Update: A Google spokesperson tells WebProNews, “We’re continuing to iterate on our Panda algorithm as part of our commitment to returning high-quality sites to Google users. This most recent update is one of the roughly 500 changes we make to our ranking algorithms each year.”
A couple weeks ago, Google’s Matt Cutts talked about a new iteration of Google’s Panda update, which he said was already approved and would be hitting soon. The update has been commonly referred to throughout the search industry as “Panda 2.2”.
This version is expected to more heavily address the issue of scraped content, an issue that continues to plague the web and Google’s search results (the scraped content often ranks higher than the original) even post-Panda. Cutts is quoted as saying in a liveblog of an SMX Advanced session, “A guy on my team [is] working on that issue. A change has been approved that should help with that issue. We’re continuing to iterate on Panda. The algorithm change originated in search quality, not the web spam team.”
Google has not made any announcements or references indicating that the update has gone live yet, but webmasters are thinking it might have been released. Barry Schwartz at Search Engine Roundtable points to a WebmasterWorld thread, where there is a mix of webmasters claiming they have suffered from the alleged update and some that have recovered. One said, “I’ve recovered as of 36 hours ago. Day1 of recovery, traffic doubled, adsense tripled Day2 of recovered, 4 hours in, traffic has doubled again, back to my best levels of 18 months ago.”

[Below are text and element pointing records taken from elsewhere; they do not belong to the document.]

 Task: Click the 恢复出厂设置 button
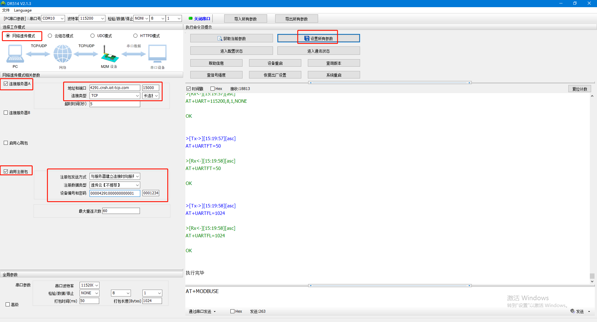[x=275, y=75]
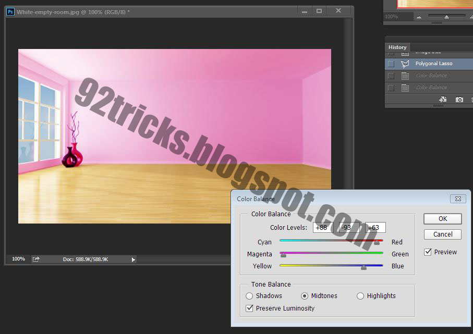The image size is (473, 334).
Task: Click the Magenta-Green slider handle
Action: (x=283, y=254)
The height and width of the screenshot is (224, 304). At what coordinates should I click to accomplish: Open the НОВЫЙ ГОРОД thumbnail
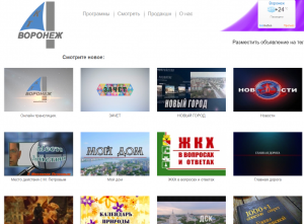(x=192, y=89)
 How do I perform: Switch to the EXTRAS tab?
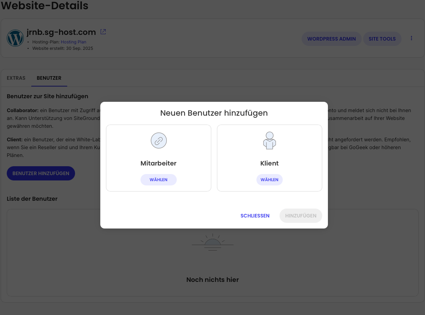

Cutts said he didn’t know when Panda would be launched internationally (in other languages), and that Google has made no manual exceptions with the update, meaning all sites have been affected solely by algorithmic tweaks – none by hand. ”
It’s important to note that Google makes algorithmic adjustments every day, and sometimes even more than once a day. Obviously not all updates get the attention the Panda update has received, but you never know when some adjustment can impact your site’s rankings for better or for worse.
Cutts recently said, “If we think you’re relatively high quality, Panda will have a smaller impact. If you’re expert enough and no one else has the good content, even if you’ve been hit by Panda that page can still rank.”
You can still rank. Obviously you want to strive for quality, but this just shows that even if you lose a great deal of Google love at any point in time, you still have hope of getting back into its good graces if the quality is there. As Dani Horowtiz of DaniWeb discussed in a recent interview with WebProNews, there are a lot of adjustments you can make to your website (not all of which are directly content related) that can help you regain search referrals. Google has over 200 signals, and even if you have a lot of trouble gaining ground on one of them, there are a lot more areas where you may be able to improve.